OK so from the PT you have bias voltage( around 50VAC going into the board)
you have heater VAC ( around 3.2VAC on each leg).
Are you getting the HV in at the bias/rectifier board - around 345VAC on each wire? Measure this with your DMM AC setting.After the rectifier, change back to DC.
Have you trace measured from the PT outputs along the path to the rectifier and switches, remembering to keep one hand in the pants back pocket while doing this (hope I'm not teaching Egg Sucking 101 here, but TAG plays safe )
1- What is your primary voltages to the power transformer AC in.
2- What is you secondary voltage HV out of the power transformer in AC ( 345-0-345 ) 690vac no load.
3- What is your B+1 DC voltage ??? to the standby switch. Then B+2, B+3, B+4, B+5.
Martin,
Thank you. I do indeed have a blown fuse - certainly at least part of the problem. Step #1 - replace - underway. Hopefully that will resolve the problem
I replaced the .5A fast blo fuse and re-ran the start up checks with the bulb limiter in place. HV DC is present and, with the bulb limiter, the following readings occur:
V1:
1: 150.7 v
2: 0
3: .93 v
4: 3.59 v (AC)
5: 3.59 v (AC)
6: 151 v
7: 0
8: .9 v
9: 3.58 v (AC)
V2:
1: 151 v
2: 0
3: 1.25 v
4: 3.58 v (AC)
5: 3.58 v (AC)
6: 156 v
7: 0
8: 1.16 v
9: 3.58 v (AC)
V3:
1: 190.1 v
2: 17 v
3: 26.8 v
4: 3.58 v (AC)
5: 3.58 v (AC)
6: 182 v
7: 17 v
8: 26.8 v
9: 3.58 v (AC)
V4 & V5 (identical readings):
1: 0
2: 3.58 v (AC)
3: 322 v
4: 321 v
5: -37 v
6: 321 v
7: 3.58 v (AC)
8: 0
I realize that these readings will be slightly lowered by the bulb limiter. Unfortunately, as soon as I remove the limiter and connect regular AC line, the fuse immediately blows. Speaker load is connected whenever the tubes are in BTW.

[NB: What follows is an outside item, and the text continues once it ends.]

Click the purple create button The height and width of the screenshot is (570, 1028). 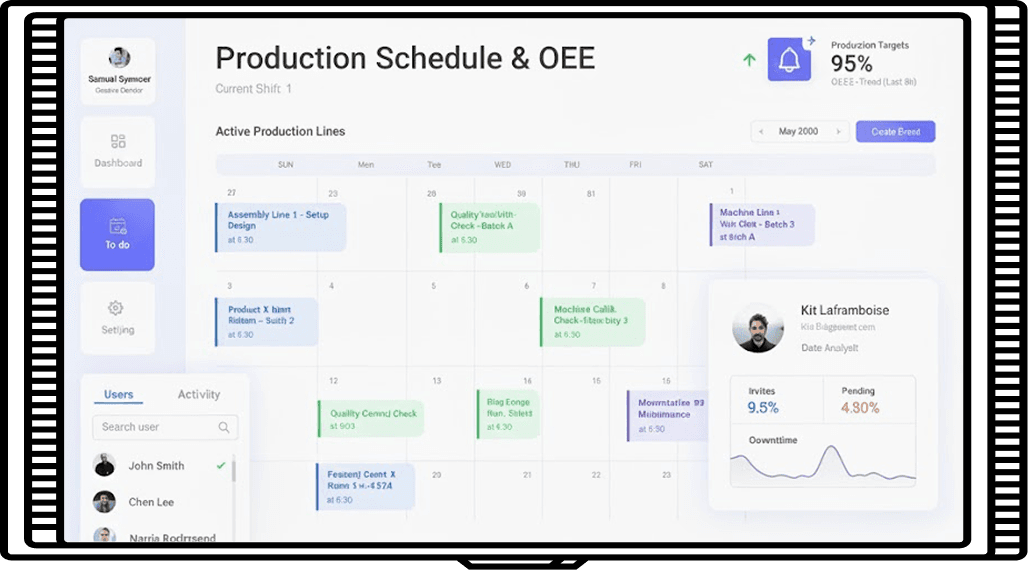pos(895,131)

Because of the fuse blowing situation, I can only perform measurements with the bulb limiter in place. With it set up in that manner, the PT secondary B+ reading at the board is 272 v (AC). I don't know if the bulb limiter lowers that reading, but I assume it does. The PT, OT and Choke were made by Mercury Magnetics specifically for this amp. Spec calls for 345-0-345
Obviously something drawing too much current from the HT for the fuse. The tube voltages look proportionally ok and high enough that it is not a short. I wonder if a slow-blow fuse would hold it? I also wonder why with the limiter in your filament voltage is high (over 7VAC) while the other voltages are low. Pins 1 and 8 on the power tubes should not read 0V. Are you sure you have the 1 ohm current sense resistors and bias test jacks wired correctly?

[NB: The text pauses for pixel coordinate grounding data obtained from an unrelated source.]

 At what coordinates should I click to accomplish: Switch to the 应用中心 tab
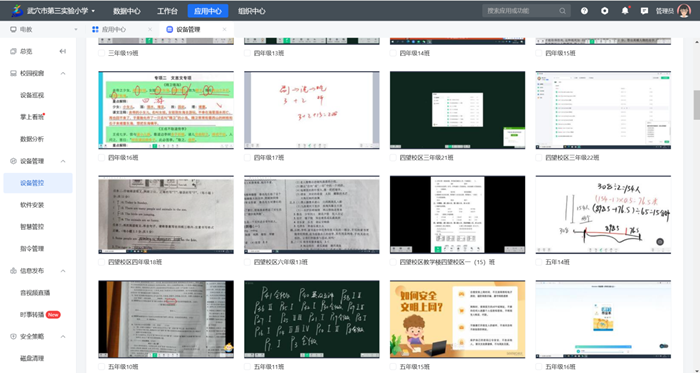click(114, 29)
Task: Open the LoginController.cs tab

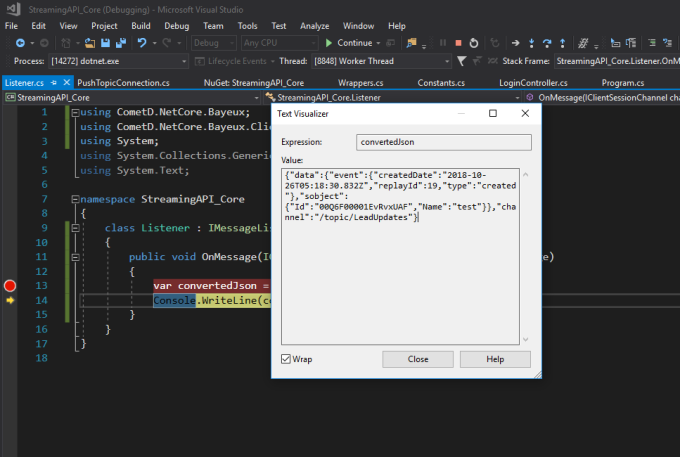Action: point(534,82)
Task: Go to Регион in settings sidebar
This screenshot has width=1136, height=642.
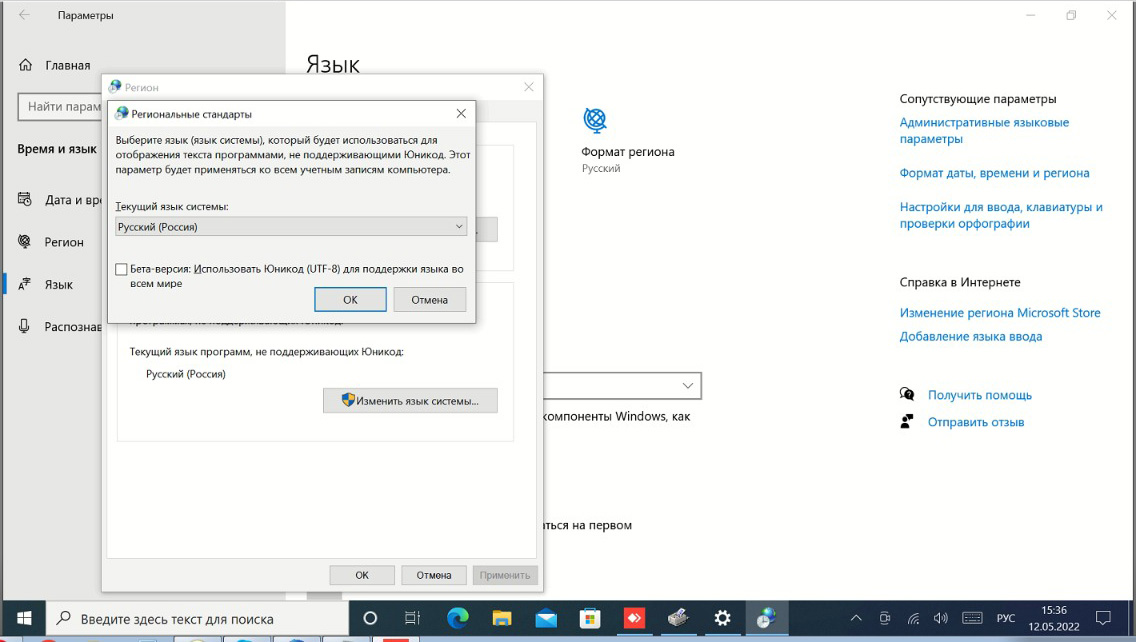Action: pyautogui.click(x=64, y=242)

I do have a slow blow w/the proper rating. However, the layout calls for fast blow here and I don't have the expertise to comment on safety of slow blow. Can anyone advise if that swap is safe or not?
Martin,
I rechecked the filaments, and made a mistake when posting by looking at the wrong list for those. With the limiter in place, the filament pins are running 2.67 v each (total 5.34 vac).
I also rechecked pins 1 & 8 on the power tubes. With the limiter in place, these are reading 5.2 mv.
They are wired per the layout. Pins 1&8 share a leg of the 1R2W resistor which runs to the com point for the bias check, but are otherwise w/o any wiring.
My apologies for the error in my earlier post, and my thanks to you for catching it.
So the HT fuse blows immediately when you switch power on, with the standby off? If so then there must be some wiring error between the PT HT and the standby.